「信用できなかった顧客」の中からAIで優良顧客を発見する方法CFO Dive

資金調達をはじめとした金融サービスは全ての企業に平等に与えられるとは言い難い。その背景には、社会的弱者を偏って判断する従来のリスク評価システムがある。不平等を解消し、バイアスのない金融アクセスを実現することはできるのか。

» 2025年01月15日 10時00分 公開
[Jin HanCFO Dive]

この記事は会員限定です。会員登録すると全てご覧いただけます。

CFO Dive

 各業界や規制当局は企業への公平な事業資金の調達を実現しようと取り組んできたが、女性やマイノリティー、移民が経営する企業においては依然として大きな格差が存在している。

 こうした格差の多くは、現行のリスク評価システムの構造的な偏りの結果である。評価するのが人間であろうとアルゴリズムであろうと(AI搭載か否かも関係なく)、信用力やリスクを評価する引受プロセスで生じる偏りによって格差がより悪化している。

 支援が十分行き届いていないコミュニティーの資金調達を拡大するためには単に法律に従うだけでは不十分であり、彼らが抱える構造的不利を解消する必要がある。

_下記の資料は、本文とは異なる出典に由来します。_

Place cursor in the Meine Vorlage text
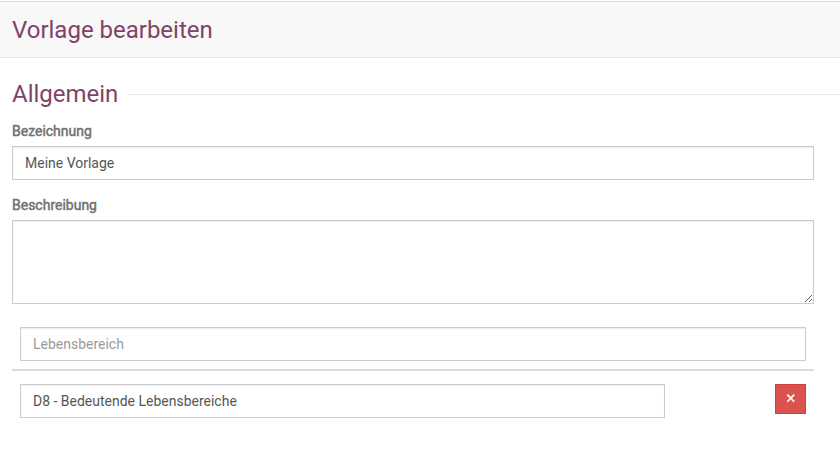[x=69, y=163]
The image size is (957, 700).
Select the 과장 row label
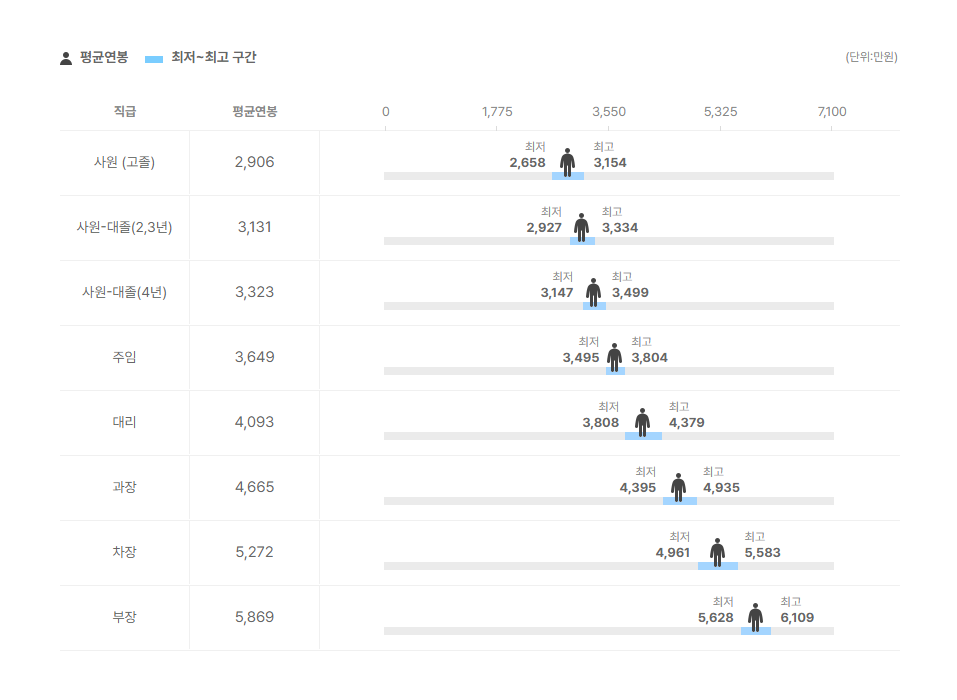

 AIや機械学習が引受プロセスを公平なものにすると主張する多くの意見は、希望的観測にすぎない。いかなるアルゴリズムによるプロセスも、分析するデータに偏りがある場合は公平を保つことはできず、それ以前の引受プロセスの方針を慎重に考慮することでしか変えられない。

大事なのはAIではなく

 金融包摂(経済活動に必要な金融サービスを全ての人々が平等に利用できるようにする取り組み)を体系的に実現する方法についての議論が今こそ必要とされている。AIや機械学習技術の進歩が不平等な資金調達に対する特効薬のように宣伝されることが多いが、必要なのは金融アクセスを向上させるための努力をこうした技術に任せ切りにするのではなく、実際にどのように活用して支援できるかという具体的な計画である。

 AI技術はデータを正確に取り込んで分析し、公正かつ適切に設計された引受方針の実施を自動化する優れたツールである。最近の技術革新による効率性の向上と、十分な金融サービスを受けられていないコミュニティーのメンバーに利益をもたらすリスクデータを人間の判断で慎重に選択するアプローチを組み合わせることが、成功への戦略であると信じている。ここからは、この問題をどのように考えているかを説明する。

従来の引受手法の限界

 主にFICOスコアやVantageスコア(信用情報の一種)に依存する従来のリスク評価モデルは、資金提供者にとって明確なメリットがある。信用履歴(クレジットヒストリー)は事業主の責任感や経営手腕を証明し、義務を果たそうとする姿勢を判断する指標となる。また、信用情報機関のデータを参照することで、引受担当者の審査時間が短縮し、引受プロセスの自動化が容易になる傾向がある。高い信用スコアは事業主の責任感を示す信頼できる指標であり、手間のかかる調査や面談の代わりにもなる。

 このような利点がある一方で、従来の引受モデルは「資金調達における不平等を助長している」として長い間批判されてきた。米連邦準備制度理事会(FRB)の中小企業信用調査(Small Business Credit Survey)のデータによると、2023年の時点で女性やマイノリティーが経営する企業は資金調達を拒否されたり、申請額よりも少額で承認されたりする傾向が高いという(注1)。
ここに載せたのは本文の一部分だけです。